Marcelo Hessel do site Omelete avaliou com 5 estrelas, ou seja, obra-prima. Disse: “Anderson engloba em ‘Asteroid City’ algumas pedras fundamentais de como a arte deu forma ao imaginário: o cinema, o teatro, a publicidade e a literatura. A maioria dos filmes tombaria sob o peso dessas pretensões caso as abraçasse. ‘Asteroid City’ evita essa armadilha”. Ele se supera, “reforçando a crença no seu cinema de casa de bonecas, reminiscente de uma certa inocência, onde o deserto dos testes nucleares é o lar do Papa-Léguas e o cogumelo atômico parece um efeito cartunesco de explosivo Acme; e ao mesmo tempo fazendo disso uma leitura política da maior sobriedade sobre um país, sua gente e suas escolhas”.
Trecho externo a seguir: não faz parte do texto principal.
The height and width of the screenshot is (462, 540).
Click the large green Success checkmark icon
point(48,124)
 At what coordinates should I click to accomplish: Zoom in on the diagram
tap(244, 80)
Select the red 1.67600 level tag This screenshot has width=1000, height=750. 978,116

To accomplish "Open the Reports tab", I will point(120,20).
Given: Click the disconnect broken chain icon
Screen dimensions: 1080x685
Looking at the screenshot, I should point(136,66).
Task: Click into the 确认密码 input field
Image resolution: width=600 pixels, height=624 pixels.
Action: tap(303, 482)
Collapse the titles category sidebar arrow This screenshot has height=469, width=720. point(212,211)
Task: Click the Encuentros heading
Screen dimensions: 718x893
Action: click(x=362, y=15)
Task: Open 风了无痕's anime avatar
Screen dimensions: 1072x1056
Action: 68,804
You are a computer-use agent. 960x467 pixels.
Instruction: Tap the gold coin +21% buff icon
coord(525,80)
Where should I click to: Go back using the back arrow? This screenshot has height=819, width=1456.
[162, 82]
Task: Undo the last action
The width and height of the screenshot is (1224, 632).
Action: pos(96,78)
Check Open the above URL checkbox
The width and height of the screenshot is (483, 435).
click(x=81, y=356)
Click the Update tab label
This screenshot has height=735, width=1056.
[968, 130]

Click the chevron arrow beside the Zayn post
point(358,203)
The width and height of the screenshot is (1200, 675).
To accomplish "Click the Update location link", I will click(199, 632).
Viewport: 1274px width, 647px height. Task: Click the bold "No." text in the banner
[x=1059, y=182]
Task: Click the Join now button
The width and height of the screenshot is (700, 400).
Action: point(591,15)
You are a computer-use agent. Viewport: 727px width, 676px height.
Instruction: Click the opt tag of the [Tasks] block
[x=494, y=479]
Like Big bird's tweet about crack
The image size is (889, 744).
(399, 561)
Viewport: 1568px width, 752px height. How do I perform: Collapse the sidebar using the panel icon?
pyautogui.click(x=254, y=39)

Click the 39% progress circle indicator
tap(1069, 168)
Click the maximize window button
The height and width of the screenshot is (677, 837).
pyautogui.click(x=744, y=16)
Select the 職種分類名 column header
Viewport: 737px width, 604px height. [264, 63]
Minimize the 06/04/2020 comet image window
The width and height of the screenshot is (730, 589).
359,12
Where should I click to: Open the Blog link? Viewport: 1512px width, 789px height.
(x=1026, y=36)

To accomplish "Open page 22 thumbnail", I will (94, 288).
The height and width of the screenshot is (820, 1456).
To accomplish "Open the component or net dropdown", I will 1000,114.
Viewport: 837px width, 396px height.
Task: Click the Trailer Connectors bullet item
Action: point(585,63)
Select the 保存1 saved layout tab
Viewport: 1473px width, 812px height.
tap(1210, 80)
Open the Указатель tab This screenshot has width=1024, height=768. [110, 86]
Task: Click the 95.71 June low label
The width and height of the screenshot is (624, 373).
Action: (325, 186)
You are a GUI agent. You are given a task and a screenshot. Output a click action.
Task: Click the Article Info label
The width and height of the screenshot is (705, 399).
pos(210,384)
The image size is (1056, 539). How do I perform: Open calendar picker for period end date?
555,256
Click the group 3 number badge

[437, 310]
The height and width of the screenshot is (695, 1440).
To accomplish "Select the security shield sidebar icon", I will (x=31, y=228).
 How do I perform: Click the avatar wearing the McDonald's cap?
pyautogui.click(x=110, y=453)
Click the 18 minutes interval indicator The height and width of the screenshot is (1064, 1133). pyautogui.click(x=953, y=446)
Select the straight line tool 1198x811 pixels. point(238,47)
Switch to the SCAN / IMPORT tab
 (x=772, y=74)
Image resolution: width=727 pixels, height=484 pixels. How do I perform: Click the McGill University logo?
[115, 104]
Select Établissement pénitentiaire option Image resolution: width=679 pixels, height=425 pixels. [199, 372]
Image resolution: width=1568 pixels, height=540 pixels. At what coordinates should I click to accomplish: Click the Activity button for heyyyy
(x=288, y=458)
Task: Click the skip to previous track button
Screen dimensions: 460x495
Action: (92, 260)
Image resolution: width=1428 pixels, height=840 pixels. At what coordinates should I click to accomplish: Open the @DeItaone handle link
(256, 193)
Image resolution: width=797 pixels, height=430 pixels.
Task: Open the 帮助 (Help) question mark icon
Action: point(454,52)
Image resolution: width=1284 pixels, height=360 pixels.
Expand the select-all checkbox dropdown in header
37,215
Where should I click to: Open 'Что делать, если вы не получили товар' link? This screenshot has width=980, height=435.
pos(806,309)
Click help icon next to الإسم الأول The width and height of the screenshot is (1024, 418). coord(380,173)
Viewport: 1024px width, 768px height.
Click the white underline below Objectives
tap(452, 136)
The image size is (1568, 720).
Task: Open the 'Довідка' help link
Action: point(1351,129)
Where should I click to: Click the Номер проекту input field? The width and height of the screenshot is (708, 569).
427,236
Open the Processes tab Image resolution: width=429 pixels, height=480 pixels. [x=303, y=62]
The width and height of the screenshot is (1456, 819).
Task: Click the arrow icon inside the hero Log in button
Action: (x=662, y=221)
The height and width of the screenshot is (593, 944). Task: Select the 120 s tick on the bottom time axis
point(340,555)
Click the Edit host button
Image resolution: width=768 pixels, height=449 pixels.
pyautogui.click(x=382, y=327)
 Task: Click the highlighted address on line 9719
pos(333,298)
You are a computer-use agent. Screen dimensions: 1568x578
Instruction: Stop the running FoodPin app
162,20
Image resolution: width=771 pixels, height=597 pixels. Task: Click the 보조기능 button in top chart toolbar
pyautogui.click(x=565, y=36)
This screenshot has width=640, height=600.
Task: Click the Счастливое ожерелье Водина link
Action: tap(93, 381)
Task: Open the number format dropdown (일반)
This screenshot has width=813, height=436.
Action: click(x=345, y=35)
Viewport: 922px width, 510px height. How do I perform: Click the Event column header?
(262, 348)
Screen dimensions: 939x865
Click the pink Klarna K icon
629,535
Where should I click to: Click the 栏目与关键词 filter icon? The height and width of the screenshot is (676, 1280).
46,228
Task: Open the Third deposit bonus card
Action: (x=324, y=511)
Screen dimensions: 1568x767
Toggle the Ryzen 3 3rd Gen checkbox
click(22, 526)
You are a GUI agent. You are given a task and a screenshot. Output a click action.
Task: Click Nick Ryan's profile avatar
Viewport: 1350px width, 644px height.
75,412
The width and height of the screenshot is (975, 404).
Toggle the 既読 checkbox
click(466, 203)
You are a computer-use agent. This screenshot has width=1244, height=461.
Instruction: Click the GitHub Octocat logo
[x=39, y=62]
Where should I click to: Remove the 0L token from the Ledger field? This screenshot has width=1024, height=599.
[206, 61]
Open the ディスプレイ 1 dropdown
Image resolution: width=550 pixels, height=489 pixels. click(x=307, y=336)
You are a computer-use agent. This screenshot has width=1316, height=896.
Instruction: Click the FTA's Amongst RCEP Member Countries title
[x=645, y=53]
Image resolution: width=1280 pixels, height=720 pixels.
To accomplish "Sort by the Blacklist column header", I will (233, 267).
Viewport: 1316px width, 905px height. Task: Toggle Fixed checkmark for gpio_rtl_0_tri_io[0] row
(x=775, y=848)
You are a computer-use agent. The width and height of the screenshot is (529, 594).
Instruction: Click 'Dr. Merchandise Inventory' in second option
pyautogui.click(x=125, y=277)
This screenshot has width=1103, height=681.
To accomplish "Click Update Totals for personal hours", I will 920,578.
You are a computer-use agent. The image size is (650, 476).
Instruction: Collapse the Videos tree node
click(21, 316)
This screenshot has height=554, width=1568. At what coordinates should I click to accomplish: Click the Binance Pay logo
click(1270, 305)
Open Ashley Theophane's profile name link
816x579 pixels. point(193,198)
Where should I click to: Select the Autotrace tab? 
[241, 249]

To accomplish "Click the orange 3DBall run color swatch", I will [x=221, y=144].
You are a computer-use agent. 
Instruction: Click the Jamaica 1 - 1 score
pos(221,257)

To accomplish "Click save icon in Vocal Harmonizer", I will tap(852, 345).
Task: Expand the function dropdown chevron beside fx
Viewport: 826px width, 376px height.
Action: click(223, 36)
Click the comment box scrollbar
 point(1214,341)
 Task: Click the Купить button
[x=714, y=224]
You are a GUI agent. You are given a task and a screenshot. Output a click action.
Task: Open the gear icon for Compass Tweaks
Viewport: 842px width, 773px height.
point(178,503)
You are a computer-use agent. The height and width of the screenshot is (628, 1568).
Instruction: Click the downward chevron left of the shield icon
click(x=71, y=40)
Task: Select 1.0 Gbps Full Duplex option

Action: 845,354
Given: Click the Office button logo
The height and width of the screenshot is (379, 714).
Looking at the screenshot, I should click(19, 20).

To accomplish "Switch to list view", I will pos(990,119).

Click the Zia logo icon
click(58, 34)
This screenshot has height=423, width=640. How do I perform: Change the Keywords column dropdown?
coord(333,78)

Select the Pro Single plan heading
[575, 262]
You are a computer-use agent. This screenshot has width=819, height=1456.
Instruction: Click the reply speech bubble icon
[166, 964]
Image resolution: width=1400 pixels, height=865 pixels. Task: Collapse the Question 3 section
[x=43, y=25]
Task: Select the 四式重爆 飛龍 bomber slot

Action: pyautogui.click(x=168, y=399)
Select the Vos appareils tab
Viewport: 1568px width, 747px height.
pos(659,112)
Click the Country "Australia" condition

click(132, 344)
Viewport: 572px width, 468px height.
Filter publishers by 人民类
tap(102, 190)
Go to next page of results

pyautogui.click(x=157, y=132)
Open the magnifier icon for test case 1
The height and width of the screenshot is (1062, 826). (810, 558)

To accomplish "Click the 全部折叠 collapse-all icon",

O que eu achei: Sabe aqueles filmes que tem a estrutura de uma boneca russa na qual você tem múltiplas camadas narrativas? O filme é bem por aí. A embalagem é o filme em si, chamado “Asteroid City”. Daí você abre essa primeira camada e se depara com o ator Bryan Cranston (o protagonista da série “Breaking Bad”), nos contando a história de um escritor (um dramaturgo vivido por Edward Norton) que está escrevendo uma peça de teatro. Após abrir essa segunda camada você se depara com a peça de teatro sendo encenada num ambiente semelhante ao deserto americano, cujos personagens vão nos contar a história que se passa na cidade fictícia Asteroid City, que leva esse nome porque no local há uma cratera gigantesca provocada pela queda de um meteoro. Além disso há uma quarta camada, filmada em P&B, que são os bastidores da encenação da peça. Essas camadas eventualmente se embaralham, não se separando tão claramente, afinal tudo faz parte de um filme, ou seja, é tudo uma grande encenação. Nem é preciso dizer que os cenários, os figurinos, a produção de arte como um todo, a fotografia em tons pastéis - que lembram um quadro do Edward Hopper -, a trilha sonora precisa do Alexandre Desplat, estão lá, reforçando o estilo habitual do diretor que eu, pessoalmente, ainda não enjoei. O curioso é que esse efeito de “cartola de mágico de onde não param de sair coisas”, aparece também nos diálogos rápidos e excessivos e no número de atores consagrados que vão entrando em cena, como Jason Schwartzman, Scarlett Johansson, Adrien Brody, Margot Robbie, Tom Hanks, Edward Norton, Steve Carell, Tilda Swinton, Jeff Goldblum, Willem Dafoe e o brasileiro Seu Jorge, dentre outros tantos. Essa overdose de elementos chega até a tirar um pouco a força do conteúdo (eu arriscaria dizer que ela é o conteúdo), então talvez não seja um filme interessante para quem vai assistir Wes Anderson pela primeira vez, mas quem já está habituado com o estilo do diretor vai perceber que o que ele fez pode ser encarado como uma espécie de aperfeiçoamento de si mesmo. O resultado é encantador. Se jogue.